As sad and sickening as the devastation of New Orleans is, though, the digging out has finally begun and life is moving forward on other fronts, as it always does. Microsoft is still working on its release candidate for Release 2 of Windows Server 2003; Intel and AMD continue to thrash out their legal battle; the competition for supremacy on 64-bit servers is heating up. For a while yet, this may all seem normal, and indeed IT planning may just continue on its regular course. This is a mature industry at this point, able to map out its strategies with a long view as well as a short one. A couple years from now, will we be saying that IT kept the economy stable, the way it juiced it in the late '90s?
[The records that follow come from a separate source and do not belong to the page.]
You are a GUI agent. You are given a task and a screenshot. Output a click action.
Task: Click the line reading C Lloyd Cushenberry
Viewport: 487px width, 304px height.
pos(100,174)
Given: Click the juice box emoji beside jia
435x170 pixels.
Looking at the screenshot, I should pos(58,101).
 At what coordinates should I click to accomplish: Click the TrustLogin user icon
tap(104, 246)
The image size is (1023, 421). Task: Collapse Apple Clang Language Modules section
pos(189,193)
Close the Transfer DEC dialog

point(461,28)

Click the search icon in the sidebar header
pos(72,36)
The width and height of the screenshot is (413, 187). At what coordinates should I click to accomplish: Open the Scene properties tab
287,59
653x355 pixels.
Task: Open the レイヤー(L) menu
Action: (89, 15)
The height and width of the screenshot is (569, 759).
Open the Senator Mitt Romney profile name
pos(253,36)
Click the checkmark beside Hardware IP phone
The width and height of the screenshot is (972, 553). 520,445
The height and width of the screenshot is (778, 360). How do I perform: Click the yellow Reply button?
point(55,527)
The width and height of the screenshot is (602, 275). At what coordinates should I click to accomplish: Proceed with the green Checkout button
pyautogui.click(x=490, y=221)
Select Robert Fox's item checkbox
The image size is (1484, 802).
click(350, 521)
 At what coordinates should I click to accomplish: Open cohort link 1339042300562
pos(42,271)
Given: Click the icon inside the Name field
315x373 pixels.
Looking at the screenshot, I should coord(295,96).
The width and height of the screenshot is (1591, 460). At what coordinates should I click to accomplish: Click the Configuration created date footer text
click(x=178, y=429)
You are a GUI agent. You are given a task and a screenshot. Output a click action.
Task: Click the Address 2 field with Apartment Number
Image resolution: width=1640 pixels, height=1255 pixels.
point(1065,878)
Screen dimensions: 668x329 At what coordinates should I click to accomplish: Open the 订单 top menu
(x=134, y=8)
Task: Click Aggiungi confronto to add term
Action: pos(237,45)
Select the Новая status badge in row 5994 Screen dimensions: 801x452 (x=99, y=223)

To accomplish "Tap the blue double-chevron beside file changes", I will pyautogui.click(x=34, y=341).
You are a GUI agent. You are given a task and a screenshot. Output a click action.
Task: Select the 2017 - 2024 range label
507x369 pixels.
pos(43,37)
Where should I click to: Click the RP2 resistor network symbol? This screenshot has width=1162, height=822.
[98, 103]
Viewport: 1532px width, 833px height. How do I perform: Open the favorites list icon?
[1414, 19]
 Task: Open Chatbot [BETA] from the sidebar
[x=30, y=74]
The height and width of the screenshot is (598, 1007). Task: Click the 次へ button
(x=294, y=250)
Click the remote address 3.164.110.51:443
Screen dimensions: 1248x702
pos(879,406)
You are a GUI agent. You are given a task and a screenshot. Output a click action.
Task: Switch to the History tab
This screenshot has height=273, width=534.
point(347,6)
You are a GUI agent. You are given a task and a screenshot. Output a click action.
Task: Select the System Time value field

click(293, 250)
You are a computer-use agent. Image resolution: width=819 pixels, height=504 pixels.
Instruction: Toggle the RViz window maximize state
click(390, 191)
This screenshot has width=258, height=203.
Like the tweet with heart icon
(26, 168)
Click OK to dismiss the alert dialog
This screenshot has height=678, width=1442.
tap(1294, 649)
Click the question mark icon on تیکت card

Maybe.

But I can be sure that when that hurricane got into the Gulf of Mexico and respawned itself up to killing strength, you didn't look at the news reports and think, "Well, that's going to affect our server management and deployment." Now? Real good chance it's on your mind. It's an interconnected world; all those servers you run, from the ones moving your branch data and functioning as your company storage to the web servers that link it all together with other businesses, are a big part of the glue that forms that interconnection. And this administration's ignorance of the importance of the Port of Southern Louisiana and New Orleans' role in making that work may just have a real effect on your business and your server strategy for the next year or two. Strange, but true. Whatever George W. Bush's government was last week, for IT and the server business -- and for everybody -- it was not good for business as usual. Not even close.